What you return must match, exactly, the lines running from the one containing "Viewport: 733px width, 391px height." to the end of the data, both included, and must contain no pictures.

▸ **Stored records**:
= = = = =
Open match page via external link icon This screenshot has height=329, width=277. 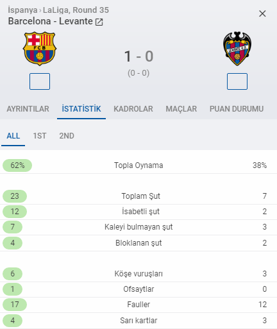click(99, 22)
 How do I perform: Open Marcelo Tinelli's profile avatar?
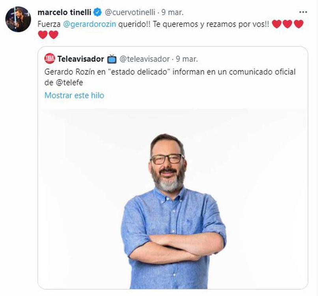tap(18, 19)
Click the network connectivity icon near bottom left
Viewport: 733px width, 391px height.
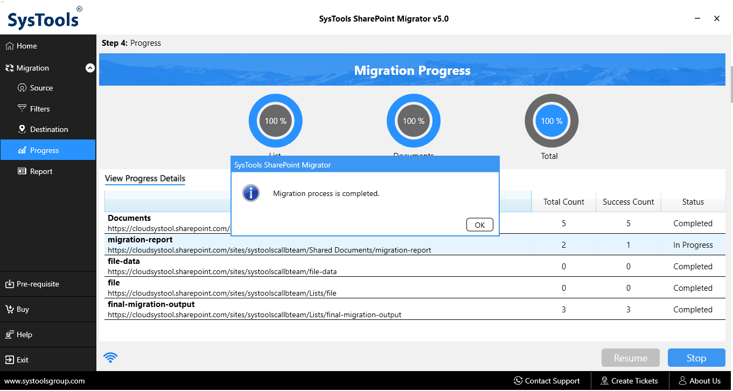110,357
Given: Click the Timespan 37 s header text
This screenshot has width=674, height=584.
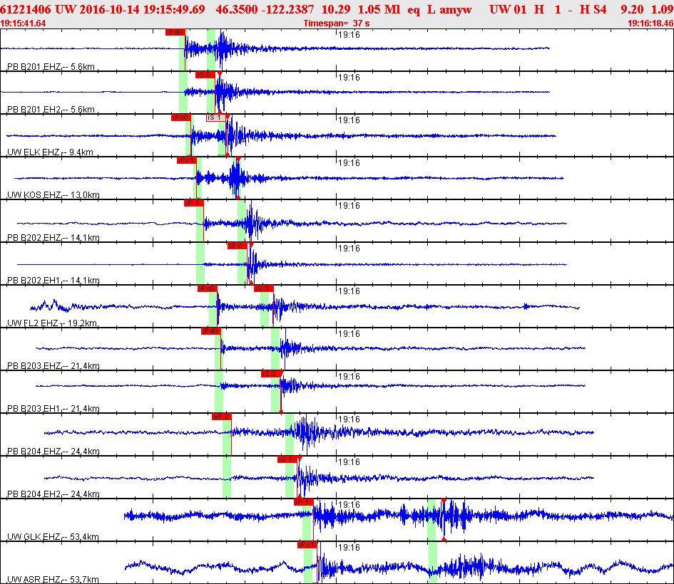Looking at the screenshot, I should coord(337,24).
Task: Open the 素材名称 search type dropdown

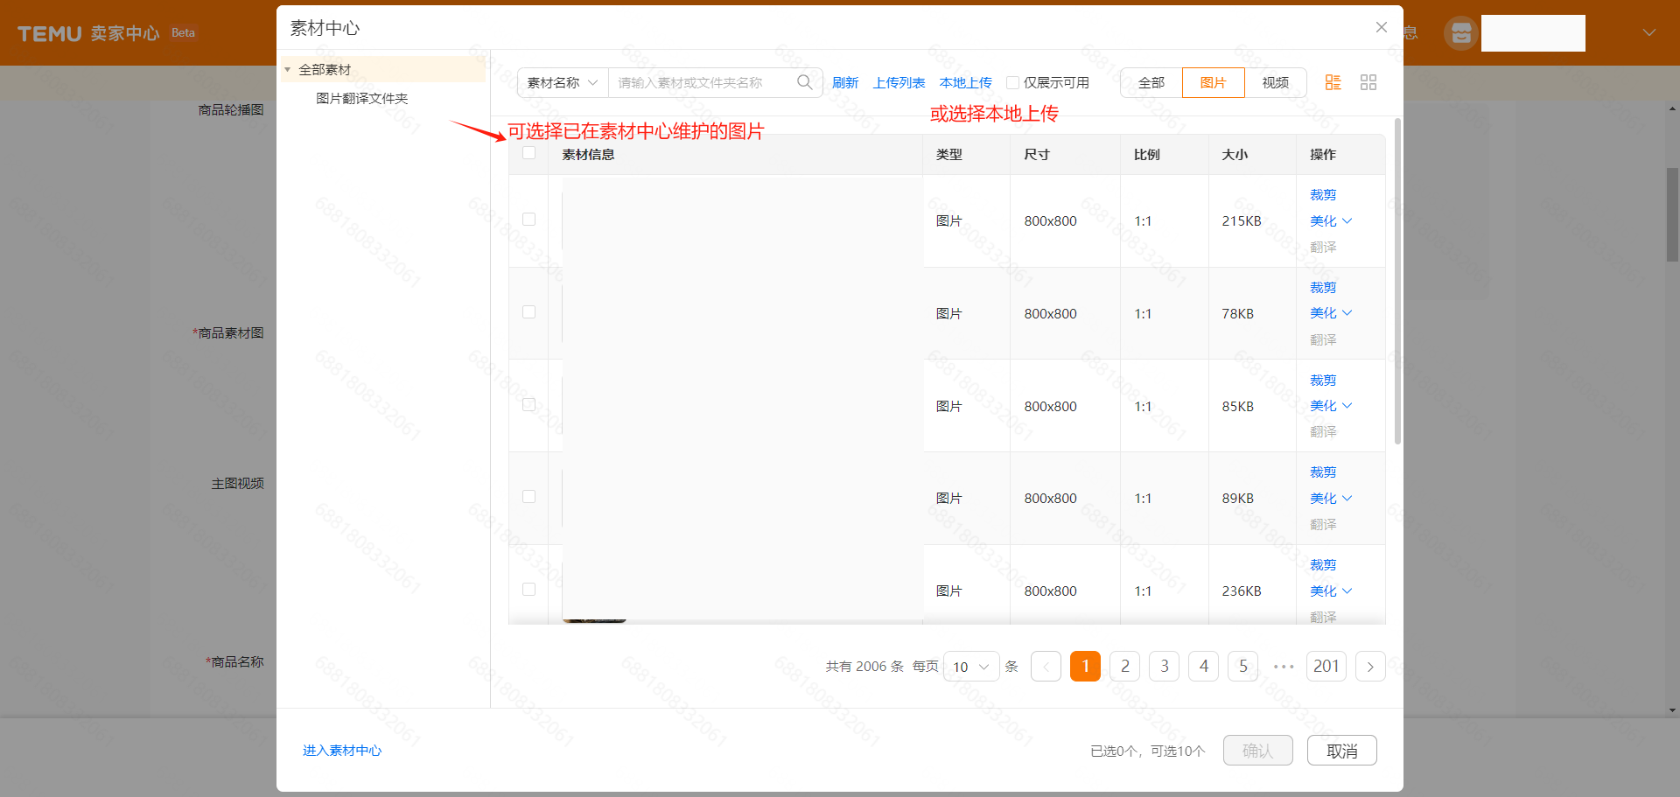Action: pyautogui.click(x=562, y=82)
= = = = =
▸ **RESULT OF THE TASK**:
Viewport: 733px width, 391px height.
110,357
Given: Click the Timespan 37 s header text
This screenshot has width=674, height=584.
Looking at the screenshot, I should coord(337,24).
Task: Open the 素材名称 search type dropdown

Action: pyautogui.click(x=562, y=82)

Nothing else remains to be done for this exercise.